Research has found that coral larvae detect and move towards sound when looking for reefs, but that manmade noises may also endanger it.
Baby corals find their way to reefs by detecting the sound of snapping shrimps and grunting fish, scientists revealed today. It had long been assumed that coral larvae drift aimlessly after being released by their parent colonies and almost by chance land back on reefs. But scientists now believe that though they are anatomically very simple, the larvae can pick up the sound of a reef and head towards it.
One of the experts involved in the study, Steve Simpson, senior researcher in the University of Bristol's School of Biological Sciences, said: "Until recently we assumed that these larvae drift aimlessly, but this study shows they are able to detect sound and move towards it. This could help them find bustling reef habitats but may also draw them towards human sources of noise such as turbines and drilling operations."
==============================
Which specific sources of sound does the coral larvae text name?

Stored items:
==============================
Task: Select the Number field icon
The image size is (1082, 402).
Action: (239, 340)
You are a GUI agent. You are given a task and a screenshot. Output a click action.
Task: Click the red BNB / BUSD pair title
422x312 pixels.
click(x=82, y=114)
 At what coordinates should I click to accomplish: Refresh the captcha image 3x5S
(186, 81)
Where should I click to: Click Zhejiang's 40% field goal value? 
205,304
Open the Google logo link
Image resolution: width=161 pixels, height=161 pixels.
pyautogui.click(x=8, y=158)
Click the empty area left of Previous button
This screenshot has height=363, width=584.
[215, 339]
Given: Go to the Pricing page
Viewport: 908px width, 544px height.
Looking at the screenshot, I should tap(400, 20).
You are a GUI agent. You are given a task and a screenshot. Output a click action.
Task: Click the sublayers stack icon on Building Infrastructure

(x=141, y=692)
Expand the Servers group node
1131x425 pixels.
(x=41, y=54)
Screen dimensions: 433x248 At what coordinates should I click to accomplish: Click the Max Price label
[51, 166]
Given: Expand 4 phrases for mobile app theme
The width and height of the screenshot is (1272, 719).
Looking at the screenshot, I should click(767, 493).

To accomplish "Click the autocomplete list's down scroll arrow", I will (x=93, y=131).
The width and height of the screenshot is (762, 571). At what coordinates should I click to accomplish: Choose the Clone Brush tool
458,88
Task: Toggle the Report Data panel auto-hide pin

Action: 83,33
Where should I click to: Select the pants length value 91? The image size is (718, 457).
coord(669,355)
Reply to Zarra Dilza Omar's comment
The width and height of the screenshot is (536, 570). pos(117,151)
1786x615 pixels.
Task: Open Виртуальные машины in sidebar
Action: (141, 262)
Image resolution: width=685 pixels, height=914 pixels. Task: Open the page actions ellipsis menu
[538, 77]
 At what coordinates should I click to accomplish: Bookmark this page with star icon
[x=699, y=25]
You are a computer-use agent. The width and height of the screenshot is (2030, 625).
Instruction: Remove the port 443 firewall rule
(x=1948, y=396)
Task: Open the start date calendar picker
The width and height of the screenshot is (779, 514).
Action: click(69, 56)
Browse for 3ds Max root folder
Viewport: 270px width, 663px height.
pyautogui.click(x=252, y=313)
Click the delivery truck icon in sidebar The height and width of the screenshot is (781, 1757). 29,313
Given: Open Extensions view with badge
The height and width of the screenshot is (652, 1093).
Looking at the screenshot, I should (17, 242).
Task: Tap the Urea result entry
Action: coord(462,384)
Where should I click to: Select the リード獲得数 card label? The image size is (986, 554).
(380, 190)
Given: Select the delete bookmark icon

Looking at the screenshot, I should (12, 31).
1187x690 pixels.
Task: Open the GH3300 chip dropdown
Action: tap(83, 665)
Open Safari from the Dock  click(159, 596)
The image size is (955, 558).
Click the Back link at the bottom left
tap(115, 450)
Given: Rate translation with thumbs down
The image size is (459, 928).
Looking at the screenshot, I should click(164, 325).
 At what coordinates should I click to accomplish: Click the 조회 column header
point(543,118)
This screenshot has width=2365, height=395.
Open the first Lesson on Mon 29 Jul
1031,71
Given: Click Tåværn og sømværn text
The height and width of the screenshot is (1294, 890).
==============================
Your solution:
Snapping shrimps, grunting fish, turbines, drilling operations